« Bandersnatch » est une créature créée par Lewis Carroll en 1872 dans De l’autre côté du miroir, la suite des Aventures d’Alice au pays des merveilles. C’est aussi le nom d’un épisode inédit de la série d’anthologie Black Mirror, créée par Charlie Brooker, sorti exclusivement sur Netflix le 28 décembre. Il a la particularité d’être interactif, une première dans le genre. Petit aperçu sans (trop) de spoilers de cette expérience intrigante.
En juillet 1984, le jeune programmateur Stefan Butler travaille sur l’adaptation en jeu vidéo du livre Bandersnatch de Jerome F. Davies (auteur fictif interprété par le réel concepteur de jeu vidéos Jeff Minter), de la collection de livres interactifs Choose Your Own Adventure (« choisissez votre aventure »). Ce projet ambitieux doit être publié pour Noël par la société Tuckersoft, dirigée par Mohan Thakur, qui emploie également Colin Ritman, un concepteur que Stefan admire. À partir de là tout est une question de « mauvais choix » ou pas, au gré des décisions de la personne qui regarde l’épisode sur Netflix, ce qui offre pas moins de cinq fins possibles avec des variantes. Stefan va concevoir (plus ou moins difficilement) son jeu (ou pas) pour le faire publier à Noël (ou pas) avec le succès espéré (ou pas), accompagné de son père, sa psychiatre, le traumatisme de la perte de sa mère et les effets secondaires de l’univers du bouquin, qui avaient déjà précipité son auteur dans la paranoïa et l’assassinat de sa femme.

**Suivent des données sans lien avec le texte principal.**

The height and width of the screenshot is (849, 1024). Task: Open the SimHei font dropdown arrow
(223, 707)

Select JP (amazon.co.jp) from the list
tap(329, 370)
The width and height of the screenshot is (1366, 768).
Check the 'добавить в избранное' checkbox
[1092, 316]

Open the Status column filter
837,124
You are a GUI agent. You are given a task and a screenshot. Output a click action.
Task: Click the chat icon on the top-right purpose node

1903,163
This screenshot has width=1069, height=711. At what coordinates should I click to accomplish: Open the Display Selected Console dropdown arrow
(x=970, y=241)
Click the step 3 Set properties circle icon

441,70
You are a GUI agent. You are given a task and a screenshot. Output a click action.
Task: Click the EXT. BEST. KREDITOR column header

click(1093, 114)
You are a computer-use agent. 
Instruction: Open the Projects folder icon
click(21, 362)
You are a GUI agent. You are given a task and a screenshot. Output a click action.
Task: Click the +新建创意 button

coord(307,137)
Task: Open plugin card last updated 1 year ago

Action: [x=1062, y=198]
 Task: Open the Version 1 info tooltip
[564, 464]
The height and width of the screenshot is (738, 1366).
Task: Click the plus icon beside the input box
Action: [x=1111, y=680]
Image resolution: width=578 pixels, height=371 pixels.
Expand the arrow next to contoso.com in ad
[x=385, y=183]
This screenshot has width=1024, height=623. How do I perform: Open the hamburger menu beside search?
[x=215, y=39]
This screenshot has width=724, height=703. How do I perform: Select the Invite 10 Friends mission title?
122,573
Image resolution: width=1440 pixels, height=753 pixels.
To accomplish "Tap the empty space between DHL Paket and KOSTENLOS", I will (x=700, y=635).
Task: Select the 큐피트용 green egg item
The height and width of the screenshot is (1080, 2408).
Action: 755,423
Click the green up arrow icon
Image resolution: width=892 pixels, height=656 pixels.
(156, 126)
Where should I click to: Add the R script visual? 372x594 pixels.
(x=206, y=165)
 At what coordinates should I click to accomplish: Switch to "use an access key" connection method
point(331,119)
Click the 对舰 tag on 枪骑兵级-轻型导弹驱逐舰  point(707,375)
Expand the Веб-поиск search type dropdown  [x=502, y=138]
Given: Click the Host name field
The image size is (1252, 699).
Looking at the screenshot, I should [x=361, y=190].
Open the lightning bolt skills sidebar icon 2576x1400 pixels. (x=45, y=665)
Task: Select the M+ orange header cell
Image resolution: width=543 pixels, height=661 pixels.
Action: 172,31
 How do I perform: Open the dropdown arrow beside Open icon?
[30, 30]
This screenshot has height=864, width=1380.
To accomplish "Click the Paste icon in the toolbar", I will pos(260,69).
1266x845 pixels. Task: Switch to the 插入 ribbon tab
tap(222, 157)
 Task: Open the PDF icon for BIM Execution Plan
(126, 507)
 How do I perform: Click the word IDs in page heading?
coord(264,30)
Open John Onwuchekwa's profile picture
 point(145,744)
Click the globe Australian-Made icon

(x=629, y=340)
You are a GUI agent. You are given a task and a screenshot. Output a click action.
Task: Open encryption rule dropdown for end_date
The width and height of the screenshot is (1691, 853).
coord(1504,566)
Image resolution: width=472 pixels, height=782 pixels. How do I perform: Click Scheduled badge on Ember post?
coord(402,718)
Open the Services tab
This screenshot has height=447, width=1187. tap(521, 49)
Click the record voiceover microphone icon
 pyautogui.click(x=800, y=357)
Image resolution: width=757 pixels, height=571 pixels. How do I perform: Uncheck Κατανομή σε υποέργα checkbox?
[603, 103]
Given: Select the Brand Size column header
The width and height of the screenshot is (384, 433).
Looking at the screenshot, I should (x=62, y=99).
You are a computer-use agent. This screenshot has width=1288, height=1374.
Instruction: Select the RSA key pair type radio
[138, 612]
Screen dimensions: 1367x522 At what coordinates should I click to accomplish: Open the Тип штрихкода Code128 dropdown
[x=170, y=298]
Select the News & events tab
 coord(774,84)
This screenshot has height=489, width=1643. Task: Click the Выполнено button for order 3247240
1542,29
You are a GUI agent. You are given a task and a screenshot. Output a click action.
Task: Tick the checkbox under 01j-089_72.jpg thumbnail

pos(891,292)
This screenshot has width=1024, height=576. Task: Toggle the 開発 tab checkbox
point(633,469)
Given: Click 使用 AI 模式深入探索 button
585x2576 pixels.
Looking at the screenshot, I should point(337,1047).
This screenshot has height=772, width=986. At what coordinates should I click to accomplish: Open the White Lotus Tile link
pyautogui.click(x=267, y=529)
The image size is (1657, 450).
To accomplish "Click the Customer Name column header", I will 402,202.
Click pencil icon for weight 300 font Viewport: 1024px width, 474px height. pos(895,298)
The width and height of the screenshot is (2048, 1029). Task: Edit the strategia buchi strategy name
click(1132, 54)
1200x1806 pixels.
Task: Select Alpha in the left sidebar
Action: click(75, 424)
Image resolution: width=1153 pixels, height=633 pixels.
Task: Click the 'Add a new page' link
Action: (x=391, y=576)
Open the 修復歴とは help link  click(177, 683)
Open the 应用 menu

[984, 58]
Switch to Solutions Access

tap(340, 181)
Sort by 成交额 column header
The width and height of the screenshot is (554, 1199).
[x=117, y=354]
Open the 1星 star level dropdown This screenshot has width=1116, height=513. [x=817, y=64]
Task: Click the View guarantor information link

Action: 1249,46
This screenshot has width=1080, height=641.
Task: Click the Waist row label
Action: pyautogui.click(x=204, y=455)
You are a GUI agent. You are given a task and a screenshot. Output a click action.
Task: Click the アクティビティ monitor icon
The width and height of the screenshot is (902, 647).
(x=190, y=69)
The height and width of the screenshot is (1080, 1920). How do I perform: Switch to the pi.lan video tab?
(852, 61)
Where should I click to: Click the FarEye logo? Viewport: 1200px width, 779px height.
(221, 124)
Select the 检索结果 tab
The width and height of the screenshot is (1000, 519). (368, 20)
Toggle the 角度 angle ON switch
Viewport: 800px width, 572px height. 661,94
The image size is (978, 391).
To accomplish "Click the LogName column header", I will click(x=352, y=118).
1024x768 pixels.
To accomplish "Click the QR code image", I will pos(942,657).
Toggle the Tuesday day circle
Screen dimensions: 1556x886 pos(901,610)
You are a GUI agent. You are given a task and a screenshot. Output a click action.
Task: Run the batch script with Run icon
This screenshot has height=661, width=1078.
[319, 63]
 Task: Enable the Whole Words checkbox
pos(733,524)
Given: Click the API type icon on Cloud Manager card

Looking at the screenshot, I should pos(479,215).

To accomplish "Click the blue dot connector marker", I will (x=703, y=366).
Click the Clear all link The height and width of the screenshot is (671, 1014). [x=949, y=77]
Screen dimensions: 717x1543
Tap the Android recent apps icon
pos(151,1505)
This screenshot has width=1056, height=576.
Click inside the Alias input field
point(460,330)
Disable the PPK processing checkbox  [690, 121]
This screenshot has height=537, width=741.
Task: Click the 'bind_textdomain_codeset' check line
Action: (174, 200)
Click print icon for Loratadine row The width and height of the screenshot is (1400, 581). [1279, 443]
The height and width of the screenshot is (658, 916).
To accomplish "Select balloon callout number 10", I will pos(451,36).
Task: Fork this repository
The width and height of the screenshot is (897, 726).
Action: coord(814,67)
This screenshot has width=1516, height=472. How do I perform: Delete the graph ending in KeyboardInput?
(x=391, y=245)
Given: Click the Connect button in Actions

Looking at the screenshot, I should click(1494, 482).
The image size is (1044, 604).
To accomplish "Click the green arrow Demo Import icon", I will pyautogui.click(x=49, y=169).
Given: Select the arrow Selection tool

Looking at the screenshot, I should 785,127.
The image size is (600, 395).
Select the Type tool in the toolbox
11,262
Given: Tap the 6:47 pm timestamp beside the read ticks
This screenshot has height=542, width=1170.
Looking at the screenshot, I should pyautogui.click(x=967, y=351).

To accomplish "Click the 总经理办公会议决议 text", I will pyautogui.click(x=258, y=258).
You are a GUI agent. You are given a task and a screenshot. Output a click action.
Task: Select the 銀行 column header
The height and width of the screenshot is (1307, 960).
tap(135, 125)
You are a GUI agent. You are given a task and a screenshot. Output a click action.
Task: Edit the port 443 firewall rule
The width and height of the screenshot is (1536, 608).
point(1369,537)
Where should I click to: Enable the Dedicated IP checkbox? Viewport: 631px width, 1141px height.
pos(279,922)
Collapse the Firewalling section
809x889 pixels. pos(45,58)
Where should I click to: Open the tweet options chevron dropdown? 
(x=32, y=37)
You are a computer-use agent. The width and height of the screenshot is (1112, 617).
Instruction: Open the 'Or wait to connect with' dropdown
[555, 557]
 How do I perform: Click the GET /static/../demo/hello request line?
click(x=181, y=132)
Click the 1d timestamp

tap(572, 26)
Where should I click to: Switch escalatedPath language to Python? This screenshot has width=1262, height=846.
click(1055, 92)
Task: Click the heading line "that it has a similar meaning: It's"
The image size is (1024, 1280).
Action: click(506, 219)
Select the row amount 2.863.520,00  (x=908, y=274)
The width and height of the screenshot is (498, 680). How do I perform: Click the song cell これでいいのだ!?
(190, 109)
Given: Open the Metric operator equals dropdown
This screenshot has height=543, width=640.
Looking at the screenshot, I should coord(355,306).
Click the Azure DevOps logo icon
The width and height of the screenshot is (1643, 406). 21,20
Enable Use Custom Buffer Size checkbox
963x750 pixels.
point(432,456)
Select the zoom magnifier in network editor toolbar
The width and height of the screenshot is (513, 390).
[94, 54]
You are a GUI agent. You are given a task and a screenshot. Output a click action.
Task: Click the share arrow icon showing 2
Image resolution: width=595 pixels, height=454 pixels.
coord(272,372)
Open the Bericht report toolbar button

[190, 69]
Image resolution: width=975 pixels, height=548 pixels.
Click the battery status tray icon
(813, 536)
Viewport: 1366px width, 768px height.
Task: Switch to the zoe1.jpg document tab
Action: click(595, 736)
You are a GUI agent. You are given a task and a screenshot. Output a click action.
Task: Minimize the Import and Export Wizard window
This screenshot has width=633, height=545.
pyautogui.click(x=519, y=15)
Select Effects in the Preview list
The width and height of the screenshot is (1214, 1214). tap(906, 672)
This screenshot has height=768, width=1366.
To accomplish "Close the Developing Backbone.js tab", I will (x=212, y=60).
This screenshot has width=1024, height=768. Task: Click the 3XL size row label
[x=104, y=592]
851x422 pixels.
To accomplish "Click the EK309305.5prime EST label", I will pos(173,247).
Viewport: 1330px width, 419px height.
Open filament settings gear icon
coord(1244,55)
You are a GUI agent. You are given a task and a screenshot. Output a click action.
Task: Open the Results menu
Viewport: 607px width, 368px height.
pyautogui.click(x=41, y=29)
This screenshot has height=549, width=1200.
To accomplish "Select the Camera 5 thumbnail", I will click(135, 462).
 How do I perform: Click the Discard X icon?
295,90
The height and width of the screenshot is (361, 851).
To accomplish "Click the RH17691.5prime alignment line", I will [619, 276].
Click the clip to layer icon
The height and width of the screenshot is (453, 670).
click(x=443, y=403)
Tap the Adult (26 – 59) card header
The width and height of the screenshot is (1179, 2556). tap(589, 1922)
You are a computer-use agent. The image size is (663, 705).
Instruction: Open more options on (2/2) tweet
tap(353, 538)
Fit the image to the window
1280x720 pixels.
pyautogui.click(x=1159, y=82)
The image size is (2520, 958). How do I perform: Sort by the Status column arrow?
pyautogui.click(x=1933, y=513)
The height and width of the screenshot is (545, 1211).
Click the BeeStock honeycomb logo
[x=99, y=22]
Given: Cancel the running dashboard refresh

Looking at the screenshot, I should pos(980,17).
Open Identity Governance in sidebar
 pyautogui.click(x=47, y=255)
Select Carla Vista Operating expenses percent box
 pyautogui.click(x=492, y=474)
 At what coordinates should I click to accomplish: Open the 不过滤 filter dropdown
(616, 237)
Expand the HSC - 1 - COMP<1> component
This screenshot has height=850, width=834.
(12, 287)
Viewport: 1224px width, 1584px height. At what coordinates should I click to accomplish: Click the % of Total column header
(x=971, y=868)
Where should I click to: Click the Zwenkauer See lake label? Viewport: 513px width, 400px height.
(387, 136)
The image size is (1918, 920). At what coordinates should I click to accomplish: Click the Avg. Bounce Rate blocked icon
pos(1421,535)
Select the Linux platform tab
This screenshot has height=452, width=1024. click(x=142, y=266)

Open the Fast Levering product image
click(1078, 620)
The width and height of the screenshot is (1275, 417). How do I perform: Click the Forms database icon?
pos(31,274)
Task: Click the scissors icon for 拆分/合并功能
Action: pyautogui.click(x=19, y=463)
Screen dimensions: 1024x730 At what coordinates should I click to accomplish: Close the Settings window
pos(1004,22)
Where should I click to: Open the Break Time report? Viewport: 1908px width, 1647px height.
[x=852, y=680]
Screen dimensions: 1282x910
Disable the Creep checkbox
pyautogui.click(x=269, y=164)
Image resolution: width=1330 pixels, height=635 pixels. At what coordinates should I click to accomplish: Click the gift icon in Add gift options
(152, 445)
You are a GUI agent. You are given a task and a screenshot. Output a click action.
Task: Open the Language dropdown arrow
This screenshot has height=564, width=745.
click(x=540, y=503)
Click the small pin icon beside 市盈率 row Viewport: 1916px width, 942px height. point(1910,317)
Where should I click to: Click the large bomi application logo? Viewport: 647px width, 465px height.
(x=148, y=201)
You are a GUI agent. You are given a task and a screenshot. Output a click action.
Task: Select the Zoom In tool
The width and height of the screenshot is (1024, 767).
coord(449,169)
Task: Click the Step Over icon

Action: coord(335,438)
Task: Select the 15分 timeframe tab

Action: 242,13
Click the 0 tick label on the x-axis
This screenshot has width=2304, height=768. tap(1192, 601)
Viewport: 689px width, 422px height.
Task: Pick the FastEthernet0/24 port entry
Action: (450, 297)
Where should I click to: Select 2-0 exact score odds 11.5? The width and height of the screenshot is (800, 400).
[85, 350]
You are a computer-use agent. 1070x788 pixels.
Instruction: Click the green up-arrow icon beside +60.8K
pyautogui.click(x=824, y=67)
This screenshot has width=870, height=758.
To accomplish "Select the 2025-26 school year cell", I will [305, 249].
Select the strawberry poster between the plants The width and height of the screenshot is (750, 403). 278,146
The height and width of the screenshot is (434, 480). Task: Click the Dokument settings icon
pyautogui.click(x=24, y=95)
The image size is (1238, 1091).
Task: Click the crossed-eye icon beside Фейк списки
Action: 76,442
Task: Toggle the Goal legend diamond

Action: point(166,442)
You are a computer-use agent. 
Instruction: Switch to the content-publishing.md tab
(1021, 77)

Cet épisode, commandé par Netflix et annoncé en octobre dans la presse, avait suscité l’enthousiasme mais aussi quelques doutes. D’abord, que les néophytes du jeu vidéo se rassurent, Black Mirror : Bandersnatch est très facile à manier. À certains moments il faudra cliquer pour choisir entre deux options, en dix secondes maximum, sinon un choix est fait (l’épisode ne se retrouve pas figé comme dans un point and click), d’abord pour le bol de céréales du matin et la bande-son du trajet en bus, puis des décisions vraiment conséquentes. Il n’y a pas de sauvegarde à faire et il est possible de redémarrer l’épisode à tout moment. Toutes les réponses sont « bonnes » puisqu’il est aussi proposé de revenir sur ses décisions et qu’il n’y a au final aucune solution unique à l’intrigue de base – mais nous n’en dirons pas plus pour ne pas gâcher la découverte. Pour le reste, comme à l’habitude beaucoup de références à d’autres épisodes de Black Mirror sont disséminées plus ou moins visiblement, comme la sinistre glyphe de « White Bear » symbolisant ici le casse-tête perpétuel du choix à faire entre deux options par Stefan, tant pour l’écriture de son jeu que ses actions quotidiennes (et les choix à faire par la personne qui regarde l’épisode). Colin Ritman est une version peroxydée à la Billy Idol (et sa compagne, Kitty, ressemble évidemment à Perri Lister) du lapin blanc de Lewis Carroll ou de Matrix, qui pousse Stefan à poursuivre l’aventure le plus loin possible, dont un voyage psychédélique façon Jefferson Airplane à faire absolument.
Mais c’est au final un épisode très (trop ?) méta, dont l’intérêt se situe davantage dans la forme que le propos, et assez prévisible voire un peu lourd sur le simulacre et les limites du libre arbitre. Le dispositif interactif peut décourager surtout quand on n’a pas l’habitude de ce type de jeux vidéo et qu’on préfère se laisser porter par l’intrigue d’une série ou film habituel. Pour les personnes curieuses et/ou pas assez patientes, un schéma de toutes les options possibles circule sur le net, tel un cheat code pour (re)trouver facilement les narrations et résolutions recherchées. Néanmoins ce Bandersnatch reste une expérience à tenter, dans un univers familier aux habitué•e•s de la série et que l’on sent personnel pour Brooker dans l’esthétique et les thèmes abordés.
Et si vous avez envie d’une autre aventure interactive, cette fois pour se préparer à l’apéro ou le dîner après ces heures passées devant un écran : Le guide des vins dont vous êtes le héros d’Antonin Iommi-Amunategui.
« Black Mirror : Bandersnatch », écrit par Charlie Brooker et réalisé par David Slade, est disponible sur Netflix. Durée estimée à 1h30, tout dépend des choix que vous ferez pour explorer les choix possibles (pour la préparation de cet article c’était plutôt 3h). La cinquième saison arrive prochainement sur la même plateforme, et la précédente y est disponible.